For a glimpse of what WA’s South Shore looked like 200 years ago, there’s no better place than Fitzgerald River National Park.
The park stretches nearly 100 km from Bremer Bay to Hopetoun and encompasses approximately 300,000 hectares of pristine bushland.
Almost 1800 different plant species have been found there, and each year new ones are described for the first time. At least 75 plant species are found nowhere else in the world. The most spectacular are the Royal Hakea, Quaalup Bell and Hakea Victoria.
While the flowers are at their most beautiful from August to November, there is plenty to see all year round.
It is home to more diverse animal species than any other reserve in South West Australia. More than 200 bird species are found, including rarities such as the Plover, Western Bristlebird and Western Ground Parrot, of which only about 200 survive in isolated pockets along the south coast from Albany to Israelite Bay. There are also 22 species of mammals, 41 reptiles and 12 frogs.
The park is best accessed from Hopetoun from the east and Bremer Bay from the west. Only a short section of the road from Hopetoun to Hammersley Inlet is paved, but other roads are well-maintained gravel roads suitable for 2WD vehicles, although park wardens close them in inclement weather. Caravan must be limited to the short sealed sections.
The Fitzgerald River National Park has several hiking trails from 600 m to 46 km in length. They vary in difficulty from Class 2, a well defined course on firm ground suitable for all fitness levels, to Class 4 for the fit and experienced bushwalker. None of them are wheelchair accessible.
Access is restricted to some of the hilly areas because of the risk of spreading dieback. Hikers are expected to stick to the trails and use the boot cleaning stations if necessary.
Southern right whales congregate in shallow water from June to October to calve before migrating back to their feeding grounds in Antarctica. One of the best places to see whales from shore is Point Ann.
There are several excellent rock fishing spots in the park where the usual king wave hazards apply. Boat, beach and spear fishing are also available.
The hardy can opt for basic camping at Hamersley Inlet and St. Mary’s Inlet near Point Ann. Beneath some of the longer trails are other extremely easy spots that require carrying everything from toilet paper to tents in and out.

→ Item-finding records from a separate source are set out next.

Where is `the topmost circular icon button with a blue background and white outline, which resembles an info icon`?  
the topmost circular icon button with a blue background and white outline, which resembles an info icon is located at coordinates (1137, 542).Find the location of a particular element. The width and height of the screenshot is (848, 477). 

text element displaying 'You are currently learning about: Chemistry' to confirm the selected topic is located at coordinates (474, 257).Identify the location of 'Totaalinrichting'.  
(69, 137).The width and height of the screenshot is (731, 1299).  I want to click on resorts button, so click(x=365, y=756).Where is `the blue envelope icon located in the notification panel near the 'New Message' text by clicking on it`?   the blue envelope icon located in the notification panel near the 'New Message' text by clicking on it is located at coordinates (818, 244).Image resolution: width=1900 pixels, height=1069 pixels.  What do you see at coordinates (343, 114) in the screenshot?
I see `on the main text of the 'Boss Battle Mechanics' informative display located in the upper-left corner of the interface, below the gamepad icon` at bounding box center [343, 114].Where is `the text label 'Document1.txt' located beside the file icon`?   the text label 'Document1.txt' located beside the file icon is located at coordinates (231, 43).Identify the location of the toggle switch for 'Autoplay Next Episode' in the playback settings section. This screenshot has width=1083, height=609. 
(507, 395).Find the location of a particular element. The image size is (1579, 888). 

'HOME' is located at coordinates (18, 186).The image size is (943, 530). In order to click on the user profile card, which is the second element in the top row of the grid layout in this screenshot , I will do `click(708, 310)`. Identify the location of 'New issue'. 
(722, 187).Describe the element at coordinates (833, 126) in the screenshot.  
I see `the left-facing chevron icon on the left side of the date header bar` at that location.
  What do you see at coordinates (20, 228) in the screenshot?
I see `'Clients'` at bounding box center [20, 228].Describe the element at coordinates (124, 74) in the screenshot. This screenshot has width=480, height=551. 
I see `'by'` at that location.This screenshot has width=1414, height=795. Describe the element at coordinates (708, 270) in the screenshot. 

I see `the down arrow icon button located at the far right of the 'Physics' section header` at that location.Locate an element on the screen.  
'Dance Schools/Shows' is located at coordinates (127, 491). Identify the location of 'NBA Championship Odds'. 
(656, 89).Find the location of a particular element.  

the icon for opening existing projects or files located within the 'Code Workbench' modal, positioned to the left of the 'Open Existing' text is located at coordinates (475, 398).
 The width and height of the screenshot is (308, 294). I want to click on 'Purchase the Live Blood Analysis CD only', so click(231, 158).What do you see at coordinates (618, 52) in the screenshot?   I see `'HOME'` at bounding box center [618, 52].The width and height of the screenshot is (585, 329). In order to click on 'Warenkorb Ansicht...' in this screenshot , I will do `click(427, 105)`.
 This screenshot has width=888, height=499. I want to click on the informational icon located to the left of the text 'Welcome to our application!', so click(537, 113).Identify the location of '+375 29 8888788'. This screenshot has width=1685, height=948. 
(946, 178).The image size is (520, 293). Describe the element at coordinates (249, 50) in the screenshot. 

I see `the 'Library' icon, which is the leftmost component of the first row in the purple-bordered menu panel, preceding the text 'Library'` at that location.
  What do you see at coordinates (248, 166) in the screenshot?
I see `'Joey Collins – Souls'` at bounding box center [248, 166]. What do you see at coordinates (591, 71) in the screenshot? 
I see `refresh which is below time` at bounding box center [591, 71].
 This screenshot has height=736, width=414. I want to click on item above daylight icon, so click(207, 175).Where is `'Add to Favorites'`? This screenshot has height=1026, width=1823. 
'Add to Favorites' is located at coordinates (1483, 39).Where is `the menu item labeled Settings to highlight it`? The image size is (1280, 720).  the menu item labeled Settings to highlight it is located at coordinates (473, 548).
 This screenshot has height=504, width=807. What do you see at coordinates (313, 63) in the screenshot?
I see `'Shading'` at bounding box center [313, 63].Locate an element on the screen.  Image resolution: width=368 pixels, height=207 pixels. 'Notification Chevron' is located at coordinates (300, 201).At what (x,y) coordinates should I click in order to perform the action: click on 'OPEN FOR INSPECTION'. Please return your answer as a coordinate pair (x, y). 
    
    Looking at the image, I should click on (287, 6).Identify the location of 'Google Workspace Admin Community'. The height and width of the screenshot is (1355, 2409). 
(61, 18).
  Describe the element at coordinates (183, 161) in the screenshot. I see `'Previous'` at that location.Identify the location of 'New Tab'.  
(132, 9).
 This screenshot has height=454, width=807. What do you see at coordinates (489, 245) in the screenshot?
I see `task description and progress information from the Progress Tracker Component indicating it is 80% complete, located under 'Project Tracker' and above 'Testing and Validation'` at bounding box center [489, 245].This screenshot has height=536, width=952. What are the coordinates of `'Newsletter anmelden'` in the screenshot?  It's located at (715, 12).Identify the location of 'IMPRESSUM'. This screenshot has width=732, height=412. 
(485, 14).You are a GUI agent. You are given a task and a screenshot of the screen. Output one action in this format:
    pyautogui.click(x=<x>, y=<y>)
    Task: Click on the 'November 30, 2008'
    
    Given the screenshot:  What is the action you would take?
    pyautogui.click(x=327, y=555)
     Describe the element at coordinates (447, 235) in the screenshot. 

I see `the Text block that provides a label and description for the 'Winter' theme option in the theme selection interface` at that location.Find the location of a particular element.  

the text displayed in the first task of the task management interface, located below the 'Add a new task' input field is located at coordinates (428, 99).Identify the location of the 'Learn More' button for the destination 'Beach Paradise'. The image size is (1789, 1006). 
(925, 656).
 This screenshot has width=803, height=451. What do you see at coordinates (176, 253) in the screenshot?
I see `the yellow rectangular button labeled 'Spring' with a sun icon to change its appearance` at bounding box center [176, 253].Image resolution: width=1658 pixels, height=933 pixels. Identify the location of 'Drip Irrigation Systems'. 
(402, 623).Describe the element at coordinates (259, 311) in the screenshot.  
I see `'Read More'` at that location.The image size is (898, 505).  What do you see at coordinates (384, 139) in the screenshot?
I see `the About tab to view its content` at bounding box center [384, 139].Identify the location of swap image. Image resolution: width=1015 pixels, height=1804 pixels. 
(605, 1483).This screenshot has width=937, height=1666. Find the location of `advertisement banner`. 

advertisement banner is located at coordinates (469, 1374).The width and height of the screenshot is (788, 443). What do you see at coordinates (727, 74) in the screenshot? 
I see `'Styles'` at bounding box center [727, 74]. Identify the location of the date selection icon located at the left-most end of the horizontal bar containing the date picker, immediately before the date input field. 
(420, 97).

There are no other dwellings within the park, but a 40-acre tract of land within the park surrounds the historic Quaalup Homestead, built by John Wellstead in 1858. The homestead and barn were restored as the Quaalup Wilderness Retreat in the 1970’s. It offers self-catering accommodation and camping. All electricity is solar powered and the homestead is set up as a museum with some meals served in the dining room.
Quaalup is 45 km from Bremer Bay, the nearest shop, petrol station and hotel.
Fitzgerald River National Park is the core of WA’s only UNESCO Biosphere. The park is surrounded by a residual bush, behind which is the transition zone where the communities live. The biosphere covers the entire Shire of Jerramungup and most of the Shire of Ravensthorpe, covering over 1.5 million hectares.
The UNESCO Man and the Biosphere program defines a biosphere reserve as follows:
The Noongar have lived and roamed the park area for millennia. It is fitting that they continue to camp, fish and tend the land and actively participate in park management.
Fitzgerald River National Park is not the largest national park in WA, but it is one of the most diverse and unspoilt and well worth the 1200 km round trip from Perth.